Rev. Dr. Bernard LaFayette Talk About His Experiences

Rev. Dr. Bernard LaFayetteJoin us at the UA Little Rock William H. Bowen School of Law, 1201 McMath Avenue, in the Friday Courtroom at 6 p.m on Tuesday, March 14, where Civil Rights Movement luminary, Rev. Dr. Bernard LaFayette, Jr., will talk about his life and experiences in the movement. LaFayette is a minister, educator, lecturer, and an authority on the strategy on nonviolent social change. He co-founded the Student Nonviolent Coordinating Committee (SNCC) in 1960, he was a leader of the Nashville Movement in 1960, a Freedom Rider in 1961, and participated in the1965 Selma Movement. He directed the Alabama Voter Registration Project in 1962, and was appointed National Program Administrator for the Southern Christian Leadership Conference (SCLC) and National Coordinator of the 1968 Poor Peoples’ Campaign by Martin Luther King, Jr. In addition, Dr. LaFayette served as Director of Peace and Justice in Latin America; Chairperson of the Consortium on Peace Research, Education and Development; Director of the PUSH Excel Institute; and minister of the Westminster Presbyterian Church in Tuskegee, Alabama.

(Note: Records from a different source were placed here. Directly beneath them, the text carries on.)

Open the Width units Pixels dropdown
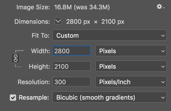 click(x=131, y=51)
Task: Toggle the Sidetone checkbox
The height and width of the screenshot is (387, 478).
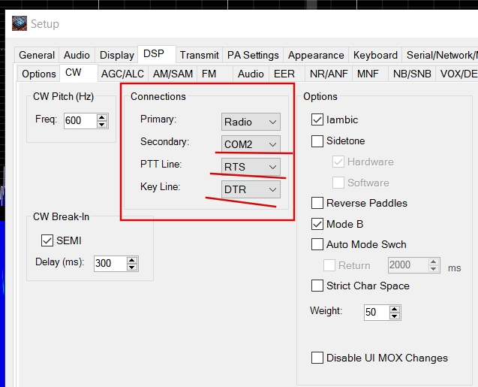Action: [317, 141]
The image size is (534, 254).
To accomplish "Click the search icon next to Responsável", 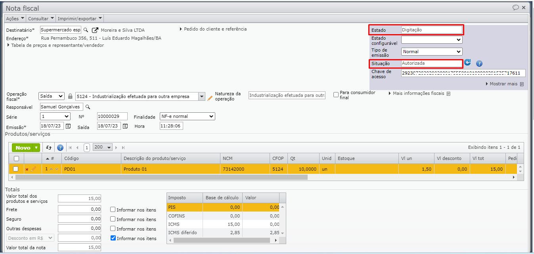I will pyautogui.click(x=88, y=107).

An ordained minister, Dr. LaFayette earned his B.A. from the American Baptist Theological Seminary in Nashville, Tennessee, and his Ed.M. and Ed.D from Harvard University. He has served on the faculties of Columbia Theological Seminary in Atlanta and Alabama State University in Montgomery, where he was Dean of the Graduate School; he also was principal of Tuskegee Institute High School in Tuskegee, Alabama and a teaching fellow at Harvard University.

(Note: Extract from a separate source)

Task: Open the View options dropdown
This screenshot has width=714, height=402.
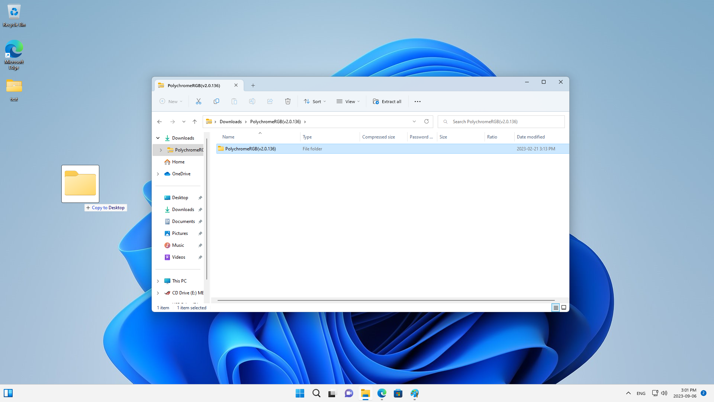Action: coord(348,101)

His publications include In Peace and Freedom: My Journey in Selma (Civil Rights and Struggle), the Curriculum and Training Manual for the Martin Luther King, Jr., Nonviolent Community Leadership Training Program, his doctoral thesis, Pedagogy for Peace and Nonviolence, and Campus Ministries and Social Change is in the ‘60s (Duke Divinity Review) and The Leaders Manual: A Structured Guide and Introduction to Kingian Nonviolence with David Jehnsen. He has traveled to many countries as a lecturer and consultant on peace and nonviolence.

Dr. LaFayette is currently a Distinguished-Senior-Scholar-in-Residence at Emory University in Atlanta, Georgia.